The other day I saw one of our many prized and beloved university students pick his nose and eat it at a computer terminal in the atrium of the library. I kid you not. I’m not trying to be funny here. The uncivilized blockhead picked his freaking nose with his grimy index finger, poked said finger in mouth, nibbled on it, and sucked off the booger.
If you are a sick duck and want to do that kind of thing in the privacy of your own home, then go ahead. But, this was in public at a computer that is shared by hundreds of other students.
Who are you Mr. Nose Picker-Eater and where do you come from? This social maladroit was probably twenty years old. What is he doing at a liberal arts university? He belongs in a play pen with pacifier in mouth and diaper strapped around the midsection.
Picking your nose is one thing. In fact, a popular medical website claims that 91% of adults pick their noses, but mostly in private (yes, I did my homework on that one, however, I have no idea about the legitimacy of the source or the statistic, but it helps make my point). Thus, picking is common and normal even for adults, but to proceed to nibble, taste, and even swallow a golden nugget is beyond me. The act is inexcusable, and if you’re still doing that kind of thing at age 20, then not only is there no cure for your gold digging habit, but chances are you have a whole slew of other issues.

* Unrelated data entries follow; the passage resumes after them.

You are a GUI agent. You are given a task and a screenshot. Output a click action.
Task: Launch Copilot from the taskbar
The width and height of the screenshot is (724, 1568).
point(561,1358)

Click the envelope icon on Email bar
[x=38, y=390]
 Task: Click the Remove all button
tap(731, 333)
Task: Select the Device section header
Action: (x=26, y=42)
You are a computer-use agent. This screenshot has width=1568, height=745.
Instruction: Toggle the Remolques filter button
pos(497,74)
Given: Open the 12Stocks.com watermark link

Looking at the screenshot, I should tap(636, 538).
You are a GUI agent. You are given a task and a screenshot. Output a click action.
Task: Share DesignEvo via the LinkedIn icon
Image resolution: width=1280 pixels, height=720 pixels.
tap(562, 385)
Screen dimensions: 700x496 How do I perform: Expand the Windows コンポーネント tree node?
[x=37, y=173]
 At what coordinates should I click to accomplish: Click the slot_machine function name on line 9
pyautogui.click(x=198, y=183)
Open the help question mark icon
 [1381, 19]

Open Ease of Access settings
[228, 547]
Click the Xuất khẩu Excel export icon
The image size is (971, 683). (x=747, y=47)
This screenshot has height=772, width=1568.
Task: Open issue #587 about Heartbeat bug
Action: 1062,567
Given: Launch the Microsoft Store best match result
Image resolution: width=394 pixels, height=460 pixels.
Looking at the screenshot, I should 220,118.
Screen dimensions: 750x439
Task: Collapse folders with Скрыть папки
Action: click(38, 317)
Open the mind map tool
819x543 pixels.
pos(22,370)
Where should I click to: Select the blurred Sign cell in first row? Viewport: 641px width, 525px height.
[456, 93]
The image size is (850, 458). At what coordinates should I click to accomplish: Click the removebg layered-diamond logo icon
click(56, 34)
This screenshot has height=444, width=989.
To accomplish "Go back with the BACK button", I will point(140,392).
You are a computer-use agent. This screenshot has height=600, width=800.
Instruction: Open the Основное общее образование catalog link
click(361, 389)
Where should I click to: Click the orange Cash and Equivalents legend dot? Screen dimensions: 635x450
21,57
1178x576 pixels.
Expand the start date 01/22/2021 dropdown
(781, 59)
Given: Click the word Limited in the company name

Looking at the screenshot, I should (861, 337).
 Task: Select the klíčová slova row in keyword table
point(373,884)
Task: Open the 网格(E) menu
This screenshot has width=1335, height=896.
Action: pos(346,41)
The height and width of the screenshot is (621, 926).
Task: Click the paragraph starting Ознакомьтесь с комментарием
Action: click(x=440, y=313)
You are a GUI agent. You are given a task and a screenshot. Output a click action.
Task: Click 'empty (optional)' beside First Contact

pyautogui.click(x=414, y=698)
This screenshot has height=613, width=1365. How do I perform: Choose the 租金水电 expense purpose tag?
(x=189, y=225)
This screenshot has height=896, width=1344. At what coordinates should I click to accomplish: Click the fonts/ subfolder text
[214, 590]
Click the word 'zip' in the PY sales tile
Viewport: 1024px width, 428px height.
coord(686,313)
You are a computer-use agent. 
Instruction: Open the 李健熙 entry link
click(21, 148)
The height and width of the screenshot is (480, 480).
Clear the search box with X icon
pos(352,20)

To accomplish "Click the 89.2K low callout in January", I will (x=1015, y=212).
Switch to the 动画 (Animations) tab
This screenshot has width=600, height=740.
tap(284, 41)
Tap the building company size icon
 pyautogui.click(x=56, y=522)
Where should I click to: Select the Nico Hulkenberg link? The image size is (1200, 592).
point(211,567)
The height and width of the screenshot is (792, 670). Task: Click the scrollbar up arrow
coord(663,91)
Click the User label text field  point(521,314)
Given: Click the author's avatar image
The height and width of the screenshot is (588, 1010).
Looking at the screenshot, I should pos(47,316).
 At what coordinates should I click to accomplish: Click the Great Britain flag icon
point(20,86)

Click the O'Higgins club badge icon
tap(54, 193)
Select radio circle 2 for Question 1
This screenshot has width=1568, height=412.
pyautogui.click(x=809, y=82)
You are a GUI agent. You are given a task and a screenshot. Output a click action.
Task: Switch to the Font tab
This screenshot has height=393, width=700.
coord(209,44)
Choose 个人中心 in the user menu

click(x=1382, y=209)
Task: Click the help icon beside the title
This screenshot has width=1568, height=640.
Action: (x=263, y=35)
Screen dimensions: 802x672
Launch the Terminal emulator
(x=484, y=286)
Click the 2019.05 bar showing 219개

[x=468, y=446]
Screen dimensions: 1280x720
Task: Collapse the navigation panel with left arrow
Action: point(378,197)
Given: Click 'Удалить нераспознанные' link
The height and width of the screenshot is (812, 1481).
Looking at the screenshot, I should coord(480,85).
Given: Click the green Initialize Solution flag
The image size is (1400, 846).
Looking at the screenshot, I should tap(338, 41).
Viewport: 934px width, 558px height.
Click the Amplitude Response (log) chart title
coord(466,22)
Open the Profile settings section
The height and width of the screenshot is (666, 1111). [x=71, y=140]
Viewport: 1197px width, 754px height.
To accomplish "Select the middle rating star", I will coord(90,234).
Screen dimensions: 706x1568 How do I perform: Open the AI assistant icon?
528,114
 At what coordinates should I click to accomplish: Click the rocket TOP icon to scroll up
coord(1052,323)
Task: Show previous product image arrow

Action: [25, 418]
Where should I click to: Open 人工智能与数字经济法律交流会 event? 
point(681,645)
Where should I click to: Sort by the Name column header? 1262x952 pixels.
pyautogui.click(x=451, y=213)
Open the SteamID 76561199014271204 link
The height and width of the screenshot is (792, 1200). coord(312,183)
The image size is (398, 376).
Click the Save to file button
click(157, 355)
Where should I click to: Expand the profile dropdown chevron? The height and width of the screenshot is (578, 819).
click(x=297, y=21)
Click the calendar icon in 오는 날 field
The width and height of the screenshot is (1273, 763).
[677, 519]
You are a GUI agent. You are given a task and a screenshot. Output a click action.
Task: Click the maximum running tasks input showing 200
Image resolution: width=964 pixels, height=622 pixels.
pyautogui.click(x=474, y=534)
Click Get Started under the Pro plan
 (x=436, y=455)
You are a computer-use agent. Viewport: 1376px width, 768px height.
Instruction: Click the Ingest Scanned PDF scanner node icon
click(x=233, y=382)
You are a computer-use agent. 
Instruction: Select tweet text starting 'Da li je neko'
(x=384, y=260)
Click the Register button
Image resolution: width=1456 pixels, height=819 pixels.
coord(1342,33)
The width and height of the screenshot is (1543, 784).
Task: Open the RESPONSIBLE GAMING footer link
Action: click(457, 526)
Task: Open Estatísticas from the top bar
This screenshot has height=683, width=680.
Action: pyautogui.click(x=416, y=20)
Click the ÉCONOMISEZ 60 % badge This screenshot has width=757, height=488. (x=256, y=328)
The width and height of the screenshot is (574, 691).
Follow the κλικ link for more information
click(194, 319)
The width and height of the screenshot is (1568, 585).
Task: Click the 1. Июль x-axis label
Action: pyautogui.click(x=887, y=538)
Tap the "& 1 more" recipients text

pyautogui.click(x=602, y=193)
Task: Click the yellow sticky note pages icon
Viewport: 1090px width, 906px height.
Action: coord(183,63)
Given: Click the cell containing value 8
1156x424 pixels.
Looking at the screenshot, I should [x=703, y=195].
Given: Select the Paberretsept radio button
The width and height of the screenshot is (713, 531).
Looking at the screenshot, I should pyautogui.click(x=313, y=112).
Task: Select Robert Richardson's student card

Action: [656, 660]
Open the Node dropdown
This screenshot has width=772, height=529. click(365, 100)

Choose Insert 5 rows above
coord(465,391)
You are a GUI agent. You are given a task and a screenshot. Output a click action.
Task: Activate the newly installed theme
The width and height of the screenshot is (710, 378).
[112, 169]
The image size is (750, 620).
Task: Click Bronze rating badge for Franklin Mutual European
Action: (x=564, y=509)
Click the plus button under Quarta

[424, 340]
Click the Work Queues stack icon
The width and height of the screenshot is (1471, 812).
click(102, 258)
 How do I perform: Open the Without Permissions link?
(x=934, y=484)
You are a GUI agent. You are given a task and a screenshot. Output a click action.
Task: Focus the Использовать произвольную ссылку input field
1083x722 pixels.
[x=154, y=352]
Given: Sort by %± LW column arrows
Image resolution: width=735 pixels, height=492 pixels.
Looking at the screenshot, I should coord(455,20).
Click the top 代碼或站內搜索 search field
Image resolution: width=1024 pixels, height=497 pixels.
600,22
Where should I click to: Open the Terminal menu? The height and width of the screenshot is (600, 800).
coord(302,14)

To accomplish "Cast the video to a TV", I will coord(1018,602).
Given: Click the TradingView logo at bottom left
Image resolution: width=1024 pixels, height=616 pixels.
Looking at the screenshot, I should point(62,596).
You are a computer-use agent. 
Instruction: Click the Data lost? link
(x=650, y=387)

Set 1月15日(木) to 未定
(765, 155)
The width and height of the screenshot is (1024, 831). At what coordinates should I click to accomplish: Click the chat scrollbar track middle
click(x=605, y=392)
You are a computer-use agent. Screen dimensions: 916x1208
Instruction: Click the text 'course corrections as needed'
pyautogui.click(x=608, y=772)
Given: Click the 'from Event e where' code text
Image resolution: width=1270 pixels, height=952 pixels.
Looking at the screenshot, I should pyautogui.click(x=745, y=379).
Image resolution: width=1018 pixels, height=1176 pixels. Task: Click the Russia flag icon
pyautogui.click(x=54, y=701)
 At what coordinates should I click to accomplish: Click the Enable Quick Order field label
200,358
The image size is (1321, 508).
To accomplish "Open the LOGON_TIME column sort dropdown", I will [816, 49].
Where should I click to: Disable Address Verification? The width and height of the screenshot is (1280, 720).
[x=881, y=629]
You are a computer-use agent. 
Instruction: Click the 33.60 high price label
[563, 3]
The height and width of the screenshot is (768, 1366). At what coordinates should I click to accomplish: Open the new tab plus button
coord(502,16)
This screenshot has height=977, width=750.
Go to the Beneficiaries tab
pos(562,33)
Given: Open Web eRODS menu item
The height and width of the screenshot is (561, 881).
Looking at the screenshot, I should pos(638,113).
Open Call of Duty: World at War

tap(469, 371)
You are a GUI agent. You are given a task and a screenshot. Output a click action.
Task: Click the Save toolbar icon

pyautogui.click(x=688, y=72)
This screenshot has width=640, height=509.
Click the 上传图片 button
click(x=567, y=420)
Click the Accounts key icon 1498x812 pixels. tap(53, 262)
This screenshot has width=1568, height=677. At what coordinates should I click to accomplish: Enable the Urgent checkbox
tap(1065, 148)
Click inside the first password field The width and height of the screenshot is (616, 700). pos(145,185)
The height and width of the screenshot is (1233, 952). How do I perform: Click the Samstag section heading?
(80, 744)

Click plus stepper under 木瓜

As most younglings are, I also was an avid nose picker in my youth (age: womb to eight or nine years old). I still remember the day my kid sister dared me to eat a booger I had recently plucked from my nostrils. I told her “no way,” planning to customarily flick the boogie out into space. However, she pressed on and pulled out the double-dog dare. Yes, she went there. I knew she had me because in my naïve, innocent mind, only wimps like the Care Bears turn down a double-dog dare. The rest is history as it tasted so gross I couldn’t even compare it to lima beans, which I abhorred. The experience was so traumatic that still I remember the distinct, bitter, acrid taste of the boogie. Never again.
Back to 2007 and adult nose picking. Here’s what I recommend if you have the itch to pick. If at all possible, be strong and practice the abstinence of nasal prodding when in public. Your nose can wait until the time is right. If your nostrils are too stuffy and you need to extract some dried and/or runny mucus, then please go to a nearby restroom. Carry disposable tissues with you when you’re vulnerable during cold, flu, or allergy season. Do not carry a handkerchief. It’s weird, outdated, and its supposed reusability factor is extremely questionable.
Oft times a dried stalactite boogie manages to peep down from the nostrils to say hello. This can be awkward and embarrassing when you don’t notice and don’t care for such a greeting. However, if you feel the stalactite tickling down from above, then you must heed the call immediately and dispose of the playful booger expeditiously. These desperate times call for desperate measures as there is no time to make it to the nearest restroom. Sneeze it out into an article of clothing. Use a thumb for digging and pawn it off as a mere nose scratcher. You know you’ve seen that technique before, executed both skillfully and horrendously. Be creative and do anything you can.
So, next time you sit down at a public computer and begin to type, just remember what gross specimen may have been there before you, typing away at the keyboard with his nasty, booger-ridden fingers. Mr. Nose Picker-Eater, you know who you are. On second thought, you probably don’t, and that’s just unfortunate. Shame on you regardless.